:: Exercise brief ::
Beginning with the line that includes "Where should I" and ending with the last line, print the records exactly, leaving every picture out.

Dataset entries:
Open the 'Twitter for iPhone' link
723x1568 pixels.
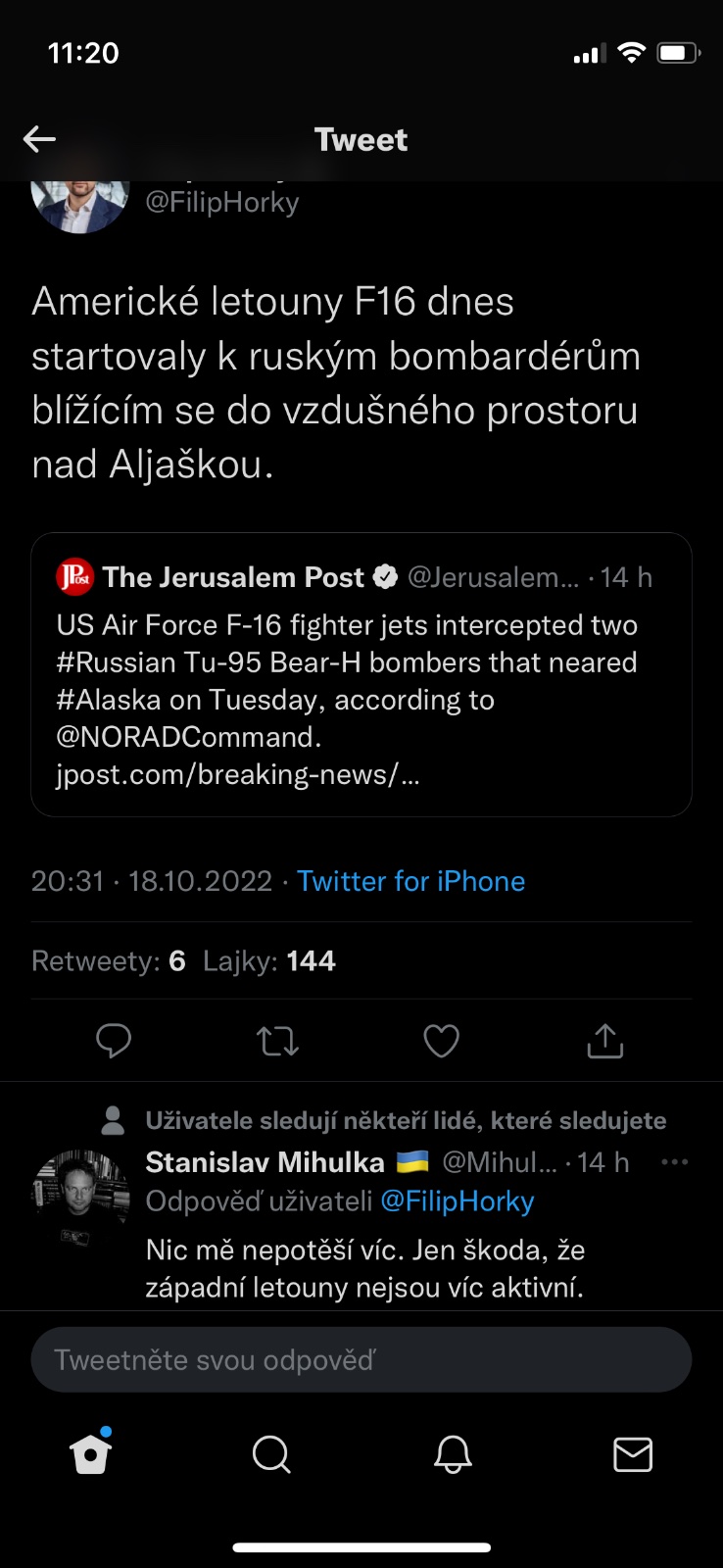410,881
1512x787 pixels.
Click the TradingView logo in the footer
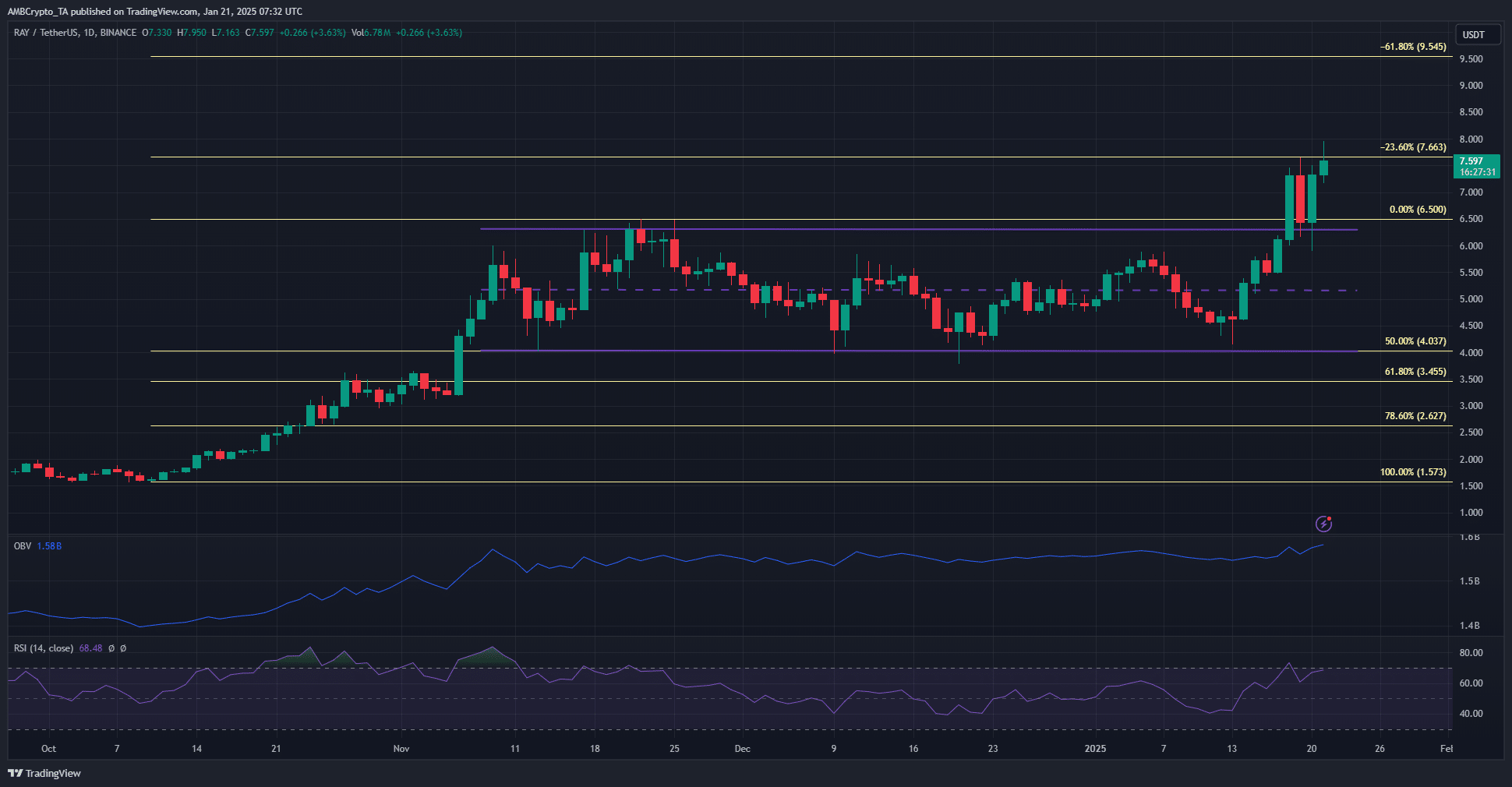click(x=45, y=773)
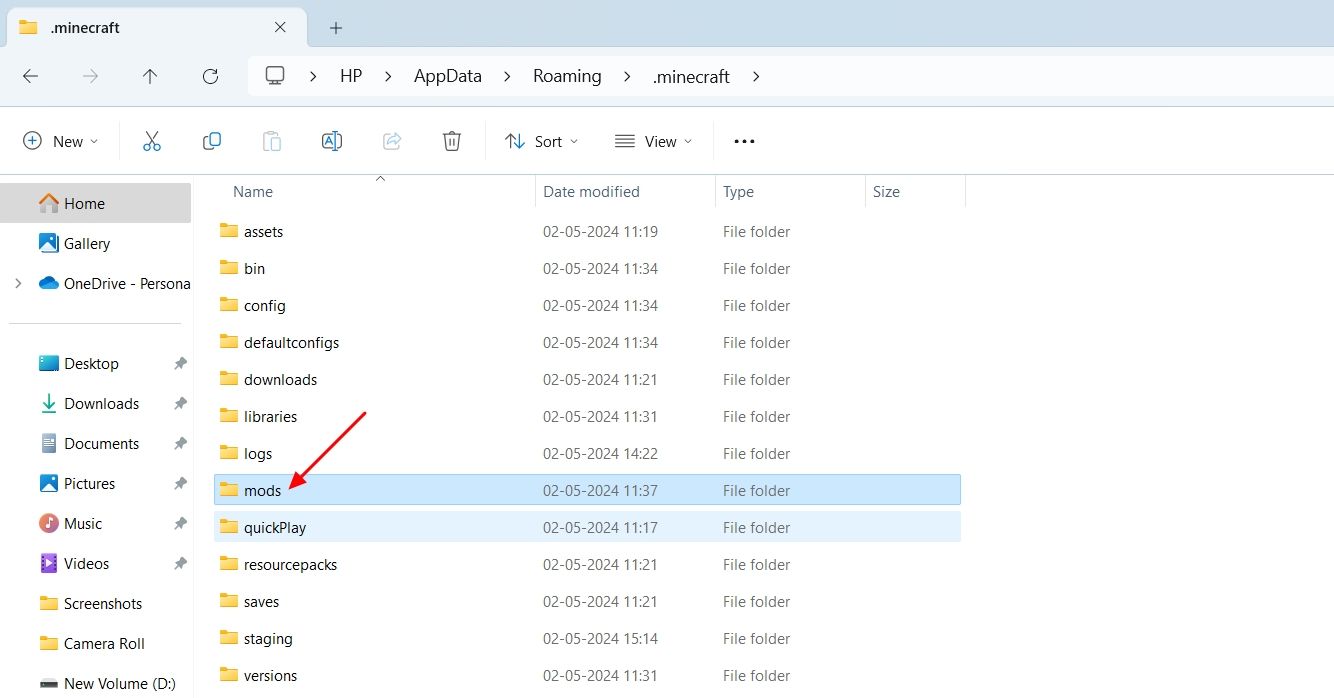Open the Sort options dropdown
Screen dimensions: 1334x698
pyautogui.click(x=541, y=141)
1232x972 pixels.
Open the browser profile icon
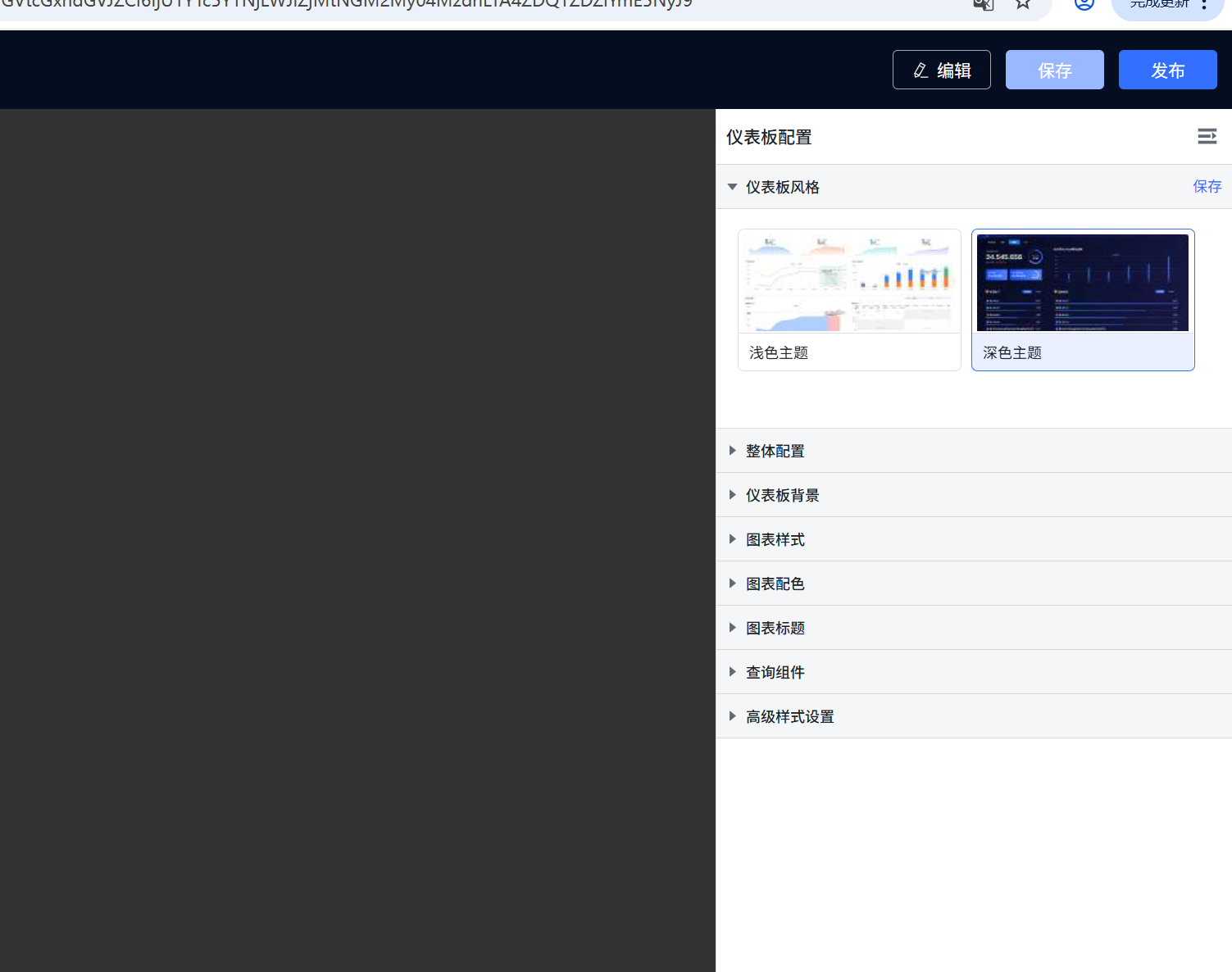(1084, 4)
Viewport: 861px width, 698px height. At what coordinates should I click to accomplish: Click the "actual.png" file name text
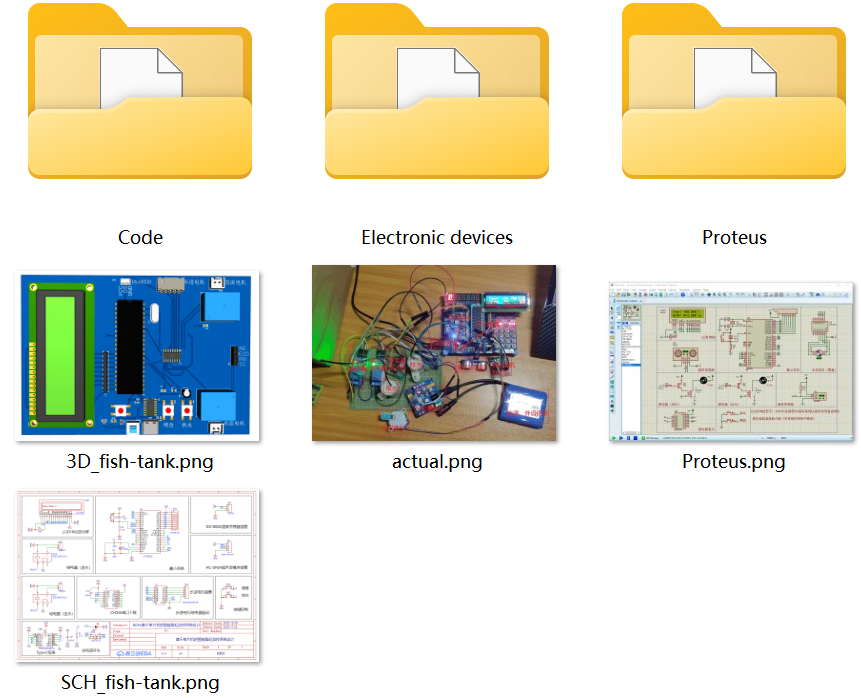tap(437, 462)
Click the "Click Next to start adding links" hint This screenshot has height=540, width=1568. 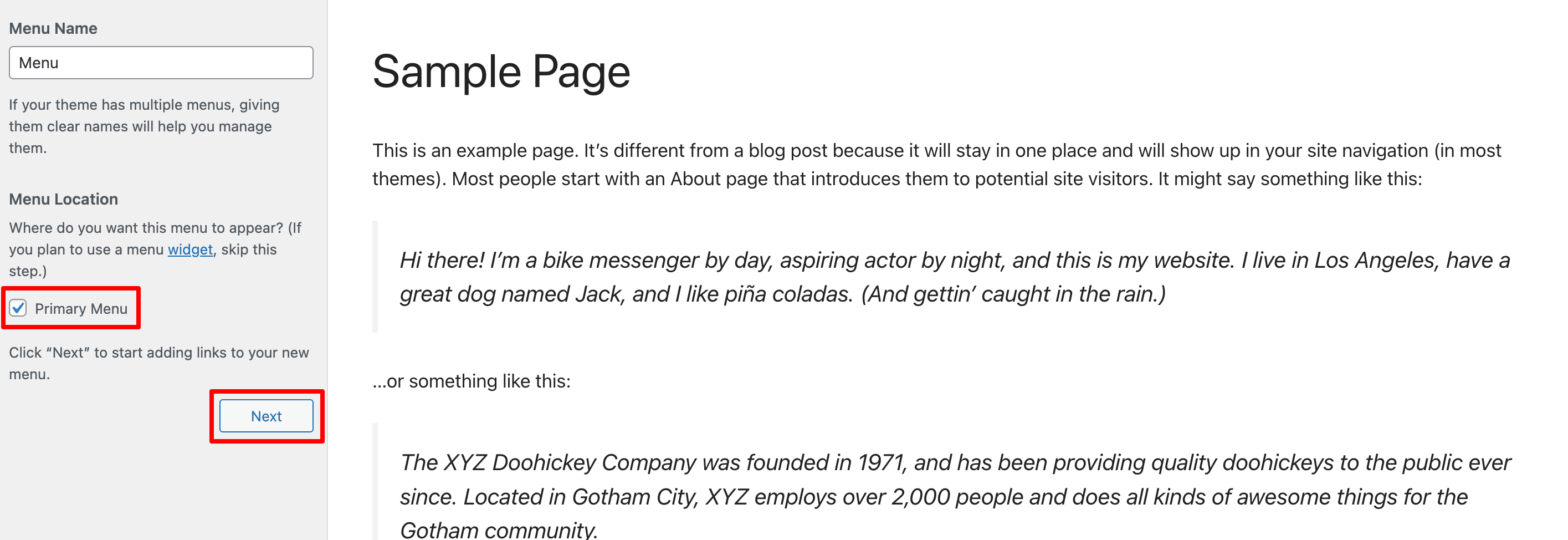(x=159, y=364)
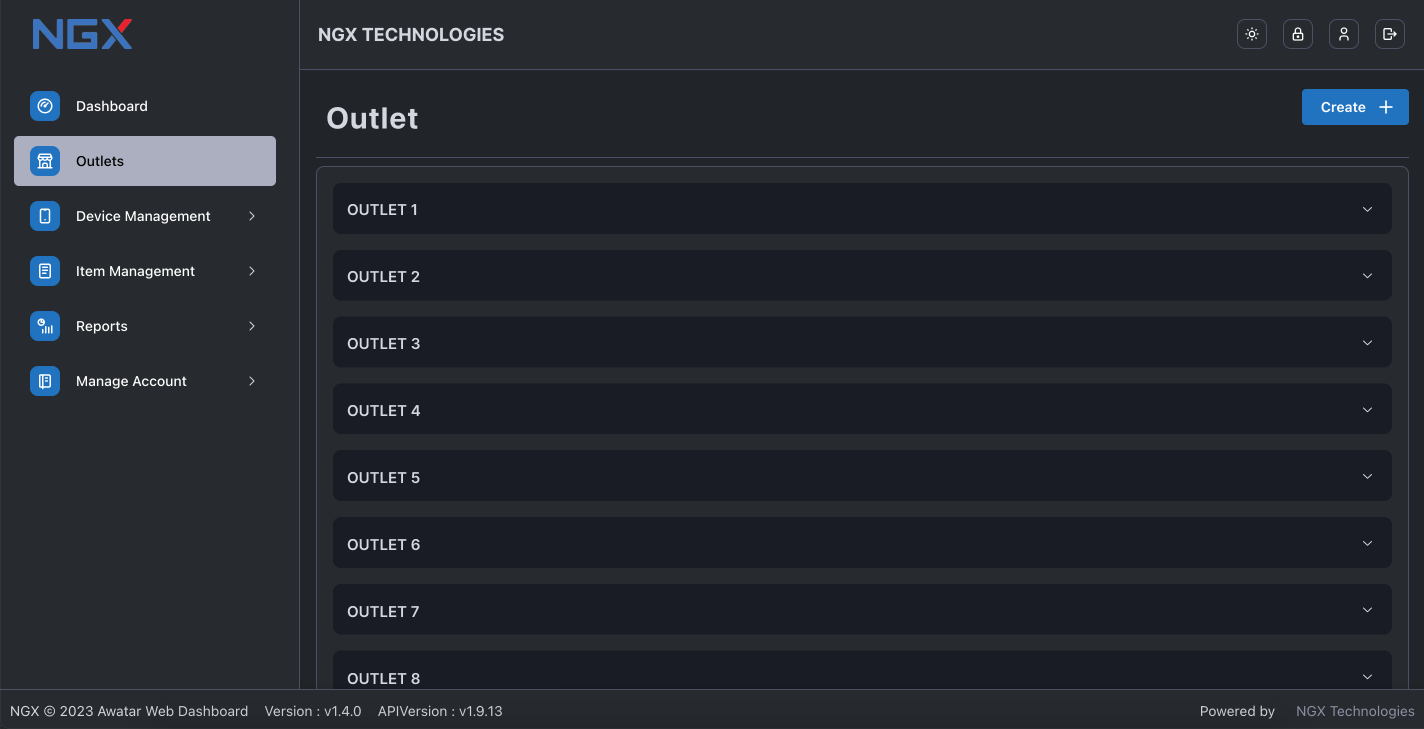Click the lock icon in header
Image resolution: width=1424 pixels, height=729 pixels.
pos(1298,34)
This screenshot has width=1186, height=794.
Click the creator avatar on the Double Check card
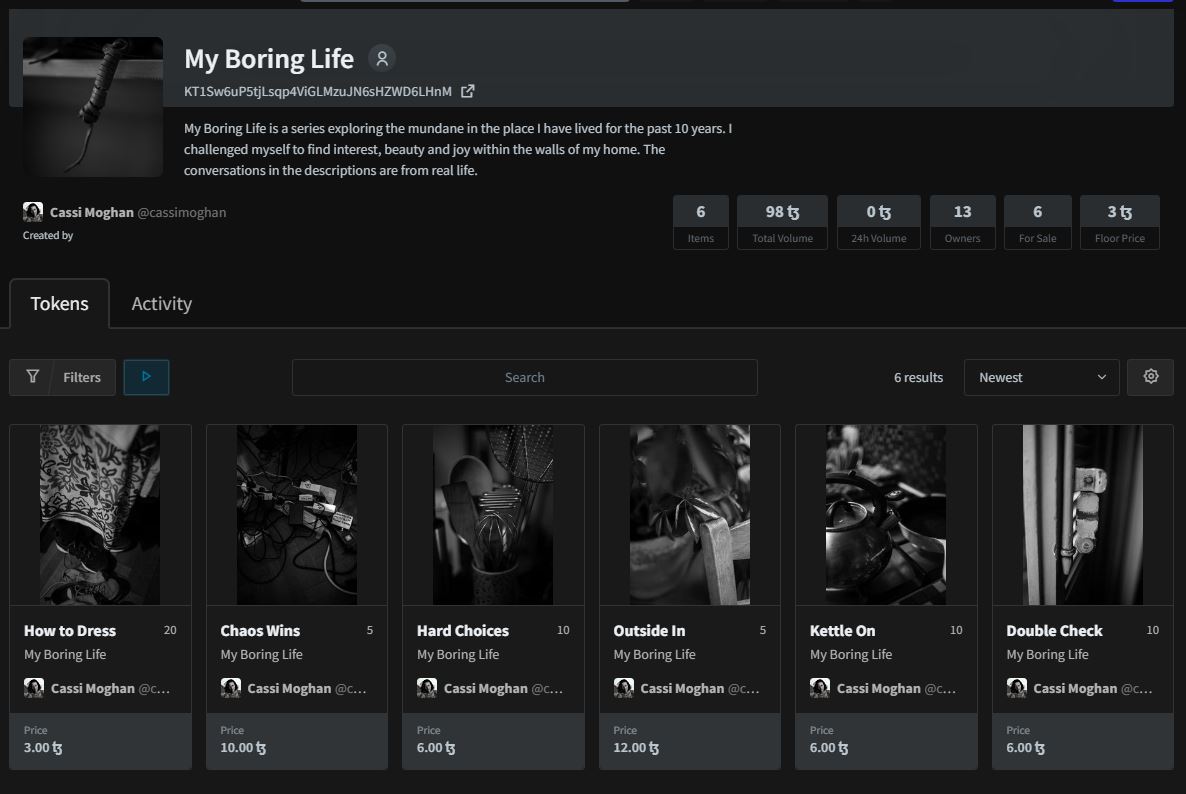click(1017, 688)
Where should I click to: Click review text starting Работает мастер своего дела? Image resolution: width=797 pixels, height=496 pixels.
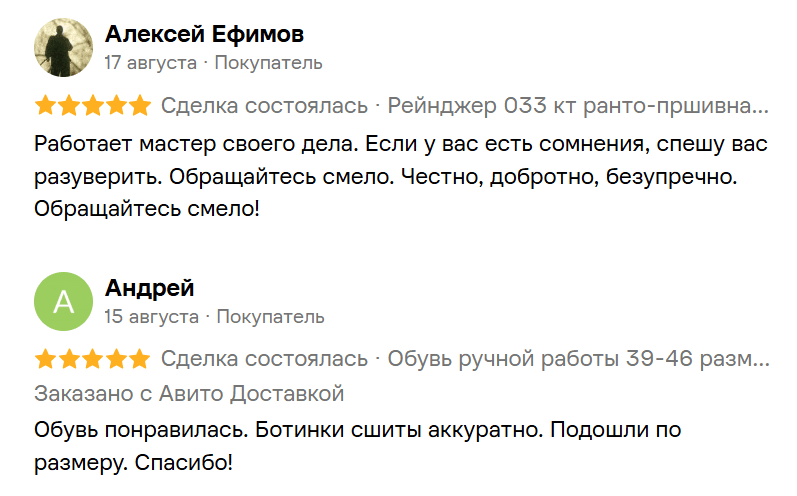[x=401, y=176]
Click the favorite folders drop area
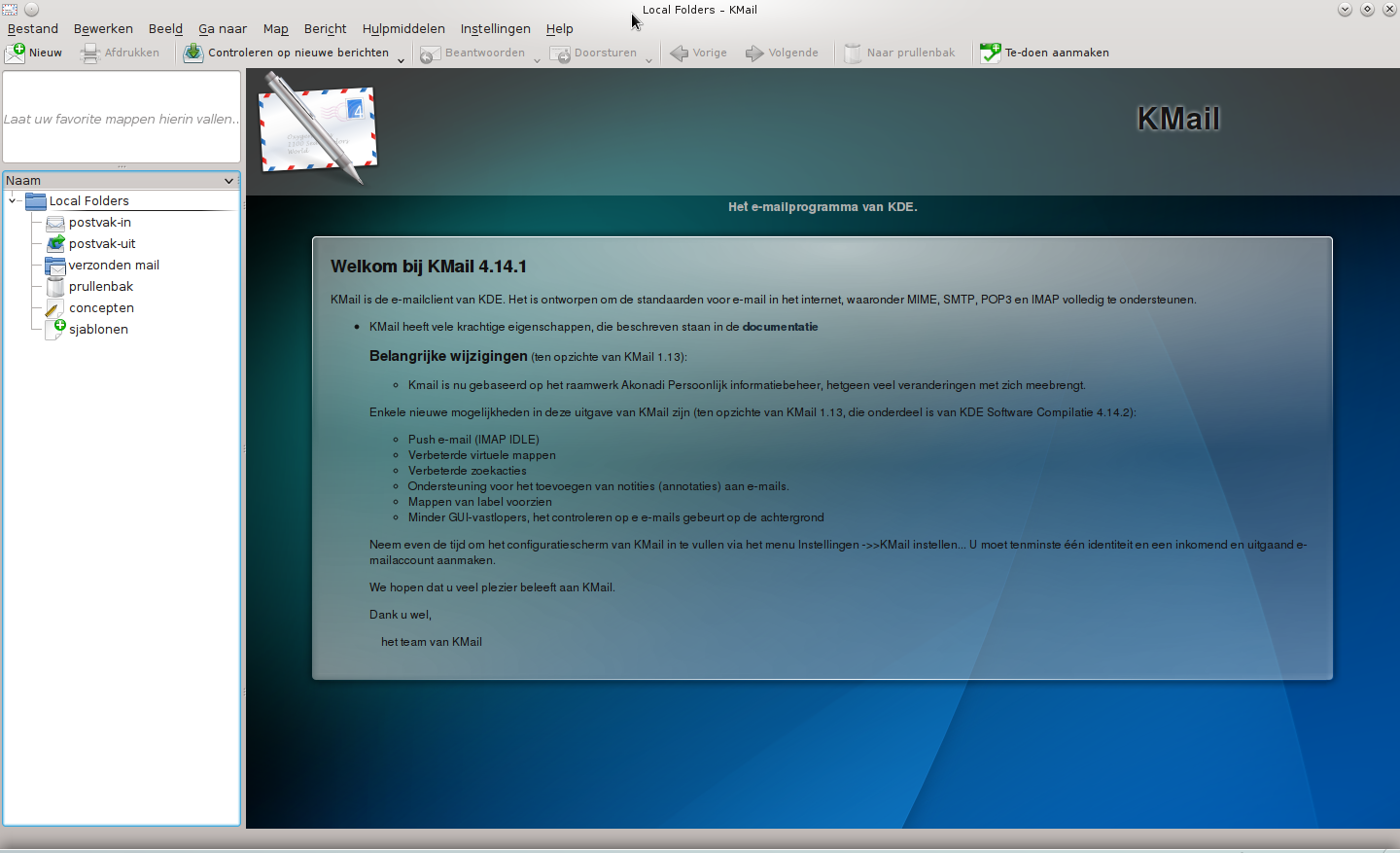1400x853 pixels. [x=122, y=119]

:: Finished exercise ::
Where should I click to: Click review text starting Работает мастер своего дела? Image resolution: width=797 pixels, height=496 pixels.
[x=401, y=176]
Click the favorite folders drop area
1400x853 pixels. [x=122, y=119]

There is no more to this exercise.